In many cultural groups we observe practices which might be described as “making changes in practice.” The great religious books supply many examples of the deliberate construction of a social environment. The Ten Commandments were a codification of existing and proposed practices according to which, henceforth, behavior was to be reinforced or punished by the group or by the religious agency. The teachings of Christ were more clearly in the nature of a new design. In governmental control, the enactment of a law usually establishes new cultural practices, and a constitution is a similar undertaking on a broader scale. Experimental curricula in schools and colleges and books on child care which recommend substantial changes in family practices are attempts to manipulate important parts of a culture. The social environment is changed to some extent when a new technique of psychotherapy is derived from a theory or from an experimental study of human behavior. Social legislation creates an experimental environment in which behavior is more often reinforced with food, clothing, housing, and so on, and in which certain kinds of deprivation are less likely to occur. Planning the structure of a large industry or governmental agency is an experiment in cultural design. These are all examples of the manipulation of small parts of the social environment; what is called “Utopian” thinking embraces the design of a culture as a whole.

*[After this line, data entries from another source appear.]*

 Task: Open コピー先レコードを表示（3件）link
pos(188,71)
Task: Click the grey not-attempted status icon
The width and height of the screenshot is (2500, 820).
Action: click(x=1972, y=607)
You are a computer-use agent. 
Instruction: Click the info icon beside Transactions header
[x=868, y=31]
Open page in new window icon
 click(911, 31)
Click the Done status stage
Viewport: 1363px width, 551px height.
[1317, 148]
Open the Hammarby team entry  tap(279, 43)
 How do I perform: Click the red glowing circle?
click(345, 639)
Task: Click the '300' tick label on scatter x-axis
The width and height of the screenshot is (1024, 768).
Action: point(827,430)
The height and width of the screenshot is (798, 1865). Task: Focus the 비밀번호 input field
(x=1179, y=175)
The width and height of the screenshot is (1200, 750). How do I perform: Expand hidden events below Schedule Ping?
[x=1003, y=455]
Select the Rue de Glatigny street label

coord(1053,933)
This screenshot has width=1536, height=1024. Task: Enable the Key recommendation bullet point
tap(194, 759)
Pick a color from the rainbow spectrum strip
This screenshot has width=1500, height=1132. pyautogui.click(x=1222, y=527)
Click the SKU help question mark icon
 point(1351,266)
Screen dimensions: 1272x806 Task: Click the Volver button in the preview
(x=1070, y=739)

The deliberate manipulation of the culture is therefore itself a characteristic of many cultures—a fact to be accounted for in a scientific analysis of human behavior. Proposing a change in a cultural practice, making such a change, and accepting such a change are all parts of our subject matter. Although this is one of the most complex of human activities, the basic pattern seems clear. Once a given feature of an environment has been shown to have an effect upon human behavior which is reinforcing, either in itself or as an escape from a more aversive condition, constructing such an environment is as easily explained as building a fire or closing a window when a room grows cold. A doctor tells his patient to stop eating a certain food so that he will no longer be troubled by an allergy because he has observed a connection between the food and the allergy. The psychotherapist tells his patient to change to a job to which he is better suited so that he will suffer less from a sense of failure because a similar connection has been established. An economist advises a government to impose heavy taxes in order to check inflation because still another relation has been observed. All these examples involve many detailed steps, many of them verbal, and we should need a more detailed analysis of scientific thinking than can be undertaken here to give a reasonable account of particular instances. But the basic process is clear enough to permit some interpretation.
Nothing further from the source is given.